VersoVector combines supervised and unsupervised NLP workflows.

For a visual explanation of how the modeling components connect across notebooks, see Model Topology.

The goal is to produce an integrated analytical view of poetic text: predicted tags, semantic neighbors, topics, clusters, and projection metadata.

High-level flow

1. Cleaning pipeline

The cleaning stage prepares the corpus for modeling.

Typical responsibilities:

  • normalize source columns;
  • clean poem text;
  • generate stable identifiers;
  • prepare processed datasets;
  • preserve metadata needed for later interpretation.

Output examples:

text
data/poems_processed.csv

2. Feature pipeline

The feature pipeline transforms poems into numeric representations.

The project uses classic NLP representations such as:

  • CountVectorizer;
  • TfidfVectorizer;
  • custom dictionary-like features;
  • sparse feature matrices;
  • normalization steps.

The feature pipeline is shared by supervised and unsupervised modeling stages.

3. Supervised branch

The supervised branch predicts multilabel tags.

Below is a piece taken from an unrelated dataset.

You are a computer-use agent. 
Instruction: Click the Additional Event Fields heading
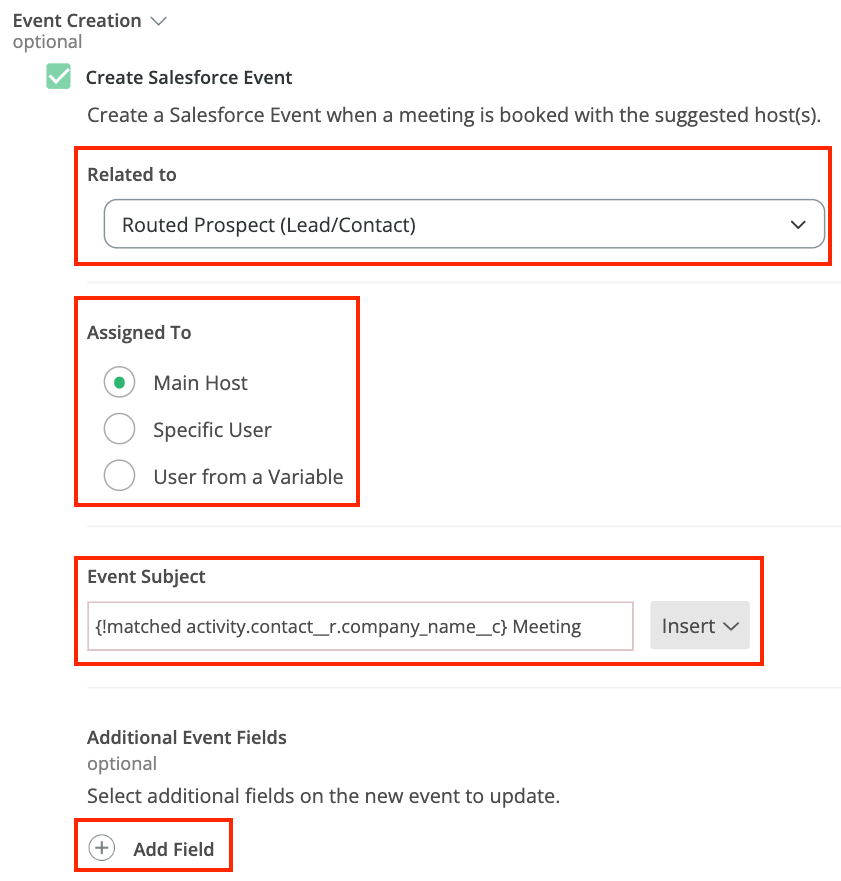click(x=187, y=738)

It is used to assign interpretable emotional or thematic labels to poems.

Typical outputs:

  • predicted tags;
  • classifier metrics;
  • multilabel binarizer artifacts;
  • supervised model artifact.

4. Unsupervised branch

The unsupervised branch discovers structure without relying only on labels.

It may generate:

  • cosine similarity neighbors;
  • Pearson/correlation-based neighbors;
  • LDA topics;
  • KMeans clusters;
  • Gaussian Mixture clusters;
  • DBSCAN or Agglomerative clustering experiments;
  • UMAP or t-SNE projections.

5. Integration

The integration stage combines supervised and unsupervised outputs into a single analytical table.

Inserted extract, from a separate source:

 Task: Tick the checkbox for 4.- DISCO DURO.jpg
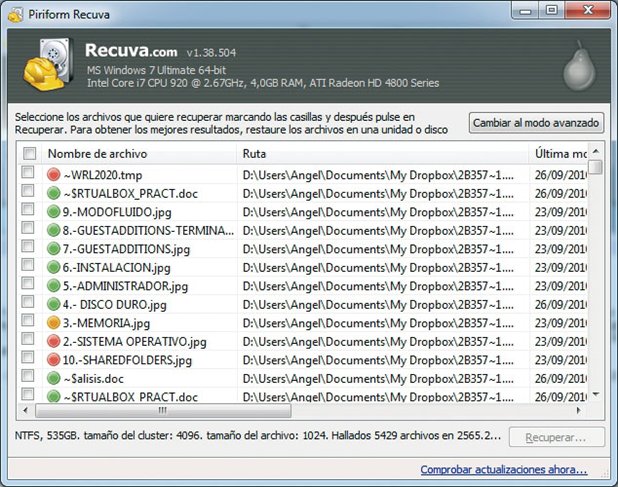[28, 304]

Typical integrated fields:

  • poem identifier;
  • metadata;
  • predicted tags;
  • dominant topic;
  • topic terms;
  • cluster assignments;
  • nearest semantic neighbors;
  • projection coordinates.

6. Visualizations

The final visualization stage helps interpret the model outputs.

Useful visualizations include:

  • cluster maps;
  • topic summaries;
  • projection plots;
  • tag distributions;
  • nearest-neighbor examples;
  • integrated result tables.

Built with VitePress and deployed with GitHub Pages.